Hedy Lamarr once scandalized the planet by skinny-dipping stark naked at age 19 in the early blockbuster movie Ecstasy back in 1932. She wasn’t just a pioneering sex symbol, though. As Hedy herself said, “Any girl can be glamorous. All you have to do is stand still and look stupid.” Hedy was up to a lot more than that in 1942, though.
She was already a globe-trotting multimedia superstar who had fled her Austrian marriage to a fascist weapons manufacturer to score a $3,000-a-week MGM movie contract. In her spare time, though, Hedy tinkered in home electronics–and today is the anniversary of when Hedy got the patent on technology that made wifi possible today.
Teamed with avant-garde musician George Antheil, Hedy herself conceived, designed, and executed a device that would jam the frequencies of radio controlled Nazi torpedoes and, ultimately, evolve directly into today’s Wifi, Bluetooth, and CDMA technologies.

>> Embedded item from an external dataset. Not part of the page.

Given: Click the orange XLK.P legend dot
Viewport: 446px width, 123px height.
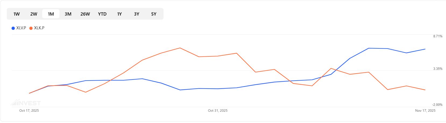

On August 11, 1942, the United States government granted a patent to Lamarr and Antheil for their frequency-hopping spread-spectrum invention. While largely dormant for two decades, Lamarr’s ideas and devices proved crucial to the Navy during the 1962 Cuban missile crisis and she has been posthumously honored by National Inventors Council and entered this year into the Inventor’s Hall of Fame. And, today, every one of us is using Hedy’s gadgetry in one form or another–most likely as you’re actually reading this.
And that was all after Hedy had starred in the first-ever celebrity nude scene. All that historic achievement for a single hottie is Hedy indeed.